(Items listed in a dataset)

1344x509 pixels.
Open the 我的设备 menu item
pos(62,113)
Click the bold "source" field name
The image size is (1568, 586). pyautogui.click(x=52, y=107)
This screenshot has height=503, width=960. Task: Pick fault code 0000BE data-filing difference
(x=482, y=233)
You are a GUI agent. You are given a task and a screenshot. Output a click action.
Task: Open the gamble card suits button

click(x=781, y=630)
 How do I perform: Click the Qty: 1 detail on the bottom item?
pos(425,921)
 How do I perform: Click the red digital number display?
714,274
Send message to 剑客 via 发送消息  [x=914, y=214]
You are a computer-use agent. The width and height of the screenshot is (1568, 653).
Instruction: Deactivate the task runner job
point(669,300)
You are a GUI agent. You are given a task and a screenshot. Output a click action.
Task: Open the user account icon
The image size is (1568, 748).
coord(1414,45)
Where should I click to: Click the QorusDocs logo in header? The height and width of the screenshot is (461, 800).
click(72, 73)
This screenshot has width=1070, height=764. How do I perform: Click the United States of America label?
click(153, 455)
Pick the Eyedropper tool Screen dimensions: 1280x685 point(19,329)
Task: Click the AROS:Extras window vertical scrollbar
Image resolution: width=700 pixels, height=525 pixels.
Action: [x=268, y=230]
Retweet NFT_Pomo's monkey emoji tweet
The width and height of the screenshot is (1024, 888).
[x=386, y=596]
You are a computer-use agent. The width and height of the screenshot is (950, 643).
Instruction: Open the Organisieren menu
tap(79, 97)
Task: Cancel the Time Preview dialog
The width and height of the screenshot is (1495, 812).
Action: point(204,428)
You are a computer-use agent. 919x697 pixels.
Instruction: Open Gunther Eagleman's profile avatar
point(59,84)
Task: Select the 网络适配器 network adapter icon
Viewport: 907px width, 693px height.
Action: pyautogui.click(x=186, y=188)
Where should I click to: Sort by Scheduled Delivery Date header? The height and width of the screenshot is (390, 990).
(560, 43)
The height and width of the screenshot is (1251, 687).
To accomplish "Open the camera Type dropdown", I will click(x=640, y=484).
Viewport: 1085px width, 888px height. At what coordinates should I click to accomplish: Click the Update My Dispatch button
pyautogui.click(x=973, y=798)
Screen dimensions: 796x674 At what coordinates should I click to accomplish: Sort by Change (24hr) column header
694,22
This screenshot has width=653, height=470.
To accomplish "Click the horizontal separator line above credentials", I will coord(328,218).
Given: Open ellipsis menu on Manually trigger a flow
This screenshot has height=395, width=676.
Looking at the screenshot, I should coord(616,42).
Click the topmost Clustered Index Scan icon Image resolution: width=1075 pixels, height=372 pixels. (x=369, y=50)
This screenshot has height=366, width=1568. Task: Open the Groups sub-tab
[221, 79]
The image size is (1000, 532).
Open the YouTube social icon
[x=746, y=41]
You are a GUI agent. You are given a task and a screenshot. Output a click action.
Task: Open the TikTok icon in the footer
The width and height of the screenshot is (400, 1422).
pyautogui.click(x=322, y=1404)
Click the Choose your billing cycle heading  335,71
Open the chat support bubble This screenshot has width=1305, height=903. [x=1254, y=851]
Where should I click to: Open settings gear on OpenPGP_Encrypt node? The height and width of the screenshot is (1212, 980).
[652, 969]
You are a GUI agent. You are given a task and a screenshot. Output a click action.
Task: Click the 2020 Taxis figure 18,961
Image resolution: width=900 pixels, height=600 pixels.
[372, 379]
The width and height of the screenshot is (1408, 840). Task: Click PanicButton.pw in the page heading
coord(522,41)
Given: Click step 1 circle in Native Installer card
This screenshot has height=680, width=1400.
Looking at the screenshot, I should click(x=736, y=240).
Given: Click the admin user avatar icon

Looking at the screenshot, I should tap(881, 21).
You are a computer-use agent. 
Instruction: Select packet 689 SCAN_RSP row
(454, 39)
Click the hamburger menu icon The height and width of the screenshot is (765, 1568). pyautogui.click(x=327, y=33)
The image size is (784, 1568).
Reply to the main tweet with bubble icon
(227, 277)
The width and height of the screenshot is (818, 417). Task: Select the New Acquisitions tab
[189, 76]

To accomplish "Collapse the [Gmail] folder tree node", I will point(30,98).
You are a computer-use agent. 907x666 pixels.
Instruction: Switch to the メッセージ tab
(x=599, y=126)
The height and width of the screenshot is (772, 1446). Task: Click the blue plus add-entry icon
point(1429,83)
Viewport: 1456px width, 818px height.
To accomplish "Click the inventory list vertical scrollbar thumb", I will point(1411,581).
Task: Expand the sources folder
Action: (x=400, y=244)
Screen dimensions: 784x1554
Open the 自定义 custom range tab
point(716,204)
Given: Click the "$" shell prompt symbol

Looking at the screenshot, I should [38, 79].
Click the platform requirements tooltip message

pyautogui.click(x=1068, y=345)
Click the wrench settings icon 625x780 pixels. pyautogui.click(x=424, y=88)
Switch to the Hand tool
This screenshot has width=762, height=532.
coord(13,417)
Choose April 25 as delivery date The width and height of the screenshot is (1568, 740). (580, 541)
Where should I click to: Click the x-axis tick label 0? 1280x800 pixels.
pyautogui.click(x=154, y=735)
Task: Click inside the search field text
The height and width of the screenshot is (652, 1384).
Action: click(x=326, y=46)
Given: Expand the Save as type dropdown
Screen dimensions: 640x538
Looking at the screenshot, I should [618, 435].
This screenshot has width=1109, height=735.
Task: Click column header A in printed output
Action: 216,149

### [What you need to do]
All lines above that contain "Choose" are required in the answer.

### [Exercise output]
Click the Choose your billing cycle heading  335,71
Choose April 25 as delivery date The width and height of the screenshot is (1568, 740). (580, 541)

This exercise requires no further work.